Subject: Re: overcommit
To: Chris G. Demetriou <firstname.lastname@example.org>
From: R. C. Dowdeswell <email@example.com>
Date: 03/21/2000 11:02:21
On 953586655 seconds since the Beginning of the UNIX epoch
Chris G. Demetriou wrote:
>firstname.lastname@example.org (Chris G. Demetriou) writes:
>> Michael Richardson <email@example.com> writes:
>> > For the curious, linux-kernel is having a debate on overcommit.
>> > http://www.uwsg.indiana.edu/hypermail/linux/kernel/0003.2/0003.html
>> *chuckle* Of course, we all individually know what the one true right
>> answer is... (but damned if we could agree as a group... 8-)
>This statement, of course, has prompted several people (so far 8-) to
>ask me what The One True Right Answer (or at least, my answer) is.

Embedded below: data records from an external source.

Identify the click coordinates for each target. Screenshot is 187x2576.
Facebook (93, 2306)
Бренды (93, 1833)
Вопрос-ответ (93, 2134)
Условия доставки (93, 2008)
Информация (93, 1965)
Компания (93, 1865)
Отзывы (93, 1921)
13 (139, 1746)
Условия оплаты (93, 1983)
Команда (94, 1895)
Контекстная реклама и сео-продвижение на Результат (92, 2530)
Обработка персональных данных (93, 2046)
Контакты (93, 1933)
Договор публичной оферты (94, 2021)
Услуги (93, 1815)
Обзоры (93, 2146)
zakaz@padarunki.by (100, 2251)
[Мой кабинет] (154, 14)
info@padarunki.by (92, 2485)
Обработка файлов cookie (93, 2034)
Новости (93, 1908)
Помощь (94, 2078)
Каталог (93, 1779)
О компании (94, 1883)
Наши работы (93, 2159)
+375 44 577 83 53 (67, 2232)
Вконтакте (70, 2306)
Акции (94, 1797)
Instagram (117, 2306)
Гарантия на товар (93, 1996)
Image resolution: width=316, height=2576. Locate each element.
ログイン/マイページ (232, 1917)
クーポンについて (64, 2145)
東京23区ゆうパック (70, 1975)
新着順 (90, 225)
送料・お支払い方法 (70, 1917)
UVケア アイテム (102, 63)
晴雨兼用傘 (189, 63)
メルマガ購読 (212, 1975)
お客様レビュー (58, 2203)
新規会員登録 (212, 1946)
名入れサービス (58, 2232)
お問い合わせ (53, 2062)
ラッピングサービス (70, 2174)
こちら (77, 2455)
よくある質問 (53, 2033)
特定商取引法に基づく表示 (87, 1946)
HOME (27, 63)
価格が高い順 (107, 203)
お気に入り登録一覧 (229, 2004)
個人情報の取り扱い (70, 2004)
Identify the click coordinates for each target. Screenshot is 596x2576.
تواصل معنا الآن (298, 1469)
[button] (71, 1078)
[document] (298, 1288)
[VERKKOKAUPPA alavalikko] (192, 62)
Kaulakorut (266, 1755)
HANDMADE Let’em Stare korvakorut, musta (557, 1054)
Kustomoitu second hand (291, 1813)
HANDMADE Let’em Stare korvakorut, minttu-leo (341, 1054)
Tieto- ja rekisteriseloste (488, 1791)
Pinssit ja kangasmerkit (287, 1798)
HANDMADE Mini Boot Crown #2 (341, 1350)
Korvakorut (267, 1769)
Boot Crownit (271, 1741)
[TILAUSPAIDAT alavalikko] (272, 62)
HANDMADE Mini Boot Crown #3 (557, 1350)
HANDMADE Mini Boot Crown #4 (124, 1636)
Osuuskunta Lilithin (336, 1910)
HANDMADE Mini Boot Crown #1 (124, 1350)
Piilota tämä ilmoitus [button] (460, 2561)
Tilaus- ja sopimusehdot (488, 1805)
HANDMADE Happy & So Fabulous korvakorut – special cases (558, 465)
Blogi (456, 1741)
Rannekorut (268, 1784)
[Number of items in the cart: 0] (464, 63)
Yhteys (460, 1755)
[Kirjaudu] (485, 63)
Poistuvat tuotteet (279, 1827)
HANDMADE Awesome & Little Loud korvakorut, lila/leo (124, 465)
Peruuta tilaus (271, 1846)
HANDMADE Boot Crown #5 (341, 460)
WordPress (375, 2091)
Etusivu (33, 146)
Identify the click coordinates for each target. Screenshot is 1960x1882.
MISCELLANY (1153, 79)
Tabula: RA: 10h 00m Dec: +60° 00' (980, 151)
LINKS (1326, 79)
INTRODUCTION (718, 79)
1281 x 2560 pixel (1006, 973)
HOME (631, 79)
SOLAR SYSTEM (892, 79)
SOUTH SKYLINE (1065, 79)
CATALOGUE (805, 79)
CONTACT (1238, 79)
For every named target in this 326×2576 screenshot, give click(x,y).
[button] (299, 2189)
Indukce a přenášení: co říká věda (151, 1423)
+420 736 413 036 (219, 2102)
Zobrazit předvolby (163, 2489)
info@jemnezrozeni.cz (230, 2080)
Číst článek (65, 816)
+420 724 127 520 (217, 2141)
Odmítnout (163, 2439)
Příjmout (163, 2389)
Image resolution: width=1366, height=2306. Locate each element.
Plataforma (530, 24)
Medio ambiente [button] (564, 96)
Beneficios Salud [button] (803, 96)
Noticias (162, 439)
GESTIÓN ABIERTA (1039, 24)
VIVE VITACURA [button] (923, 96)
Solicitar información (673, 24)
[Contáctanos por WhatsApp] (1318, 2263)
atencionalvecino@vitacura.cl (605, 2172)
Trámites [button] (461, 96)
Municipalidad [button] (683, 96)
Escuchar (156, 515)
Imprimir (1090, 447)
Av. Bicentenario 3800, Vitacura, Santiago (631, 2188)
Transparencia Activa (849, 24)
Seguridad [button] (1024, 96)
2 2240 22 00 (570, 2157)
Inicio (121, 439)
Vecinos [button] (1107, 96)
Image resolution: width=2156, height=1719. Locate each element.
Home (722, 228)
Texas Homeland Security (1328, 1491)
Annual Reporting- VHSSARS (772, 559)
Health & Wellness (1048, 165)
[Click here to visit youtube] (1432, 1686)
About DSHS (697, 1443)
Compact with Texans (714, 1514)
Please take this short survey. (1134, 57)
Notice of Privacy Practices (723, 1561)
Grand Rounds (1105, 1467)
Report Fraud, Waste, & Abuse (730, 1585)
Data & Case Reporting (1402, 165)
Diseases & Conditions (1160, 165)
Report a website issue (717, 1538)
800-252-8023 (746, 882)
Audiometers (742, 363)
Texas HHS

I think that there would be some value to a semi-overcommit strategy
whereby pages that are COW are assigned a (dynamic) `likelihood'
of being copied, and that value is used to generate a likely maximum
of memory usage which will not be exceeded. This would allow
typical system use to overcommit a little, but in general not run
out. I would propose that this would replace a strict overcommit
strategy, and a non-overcommit would be provided.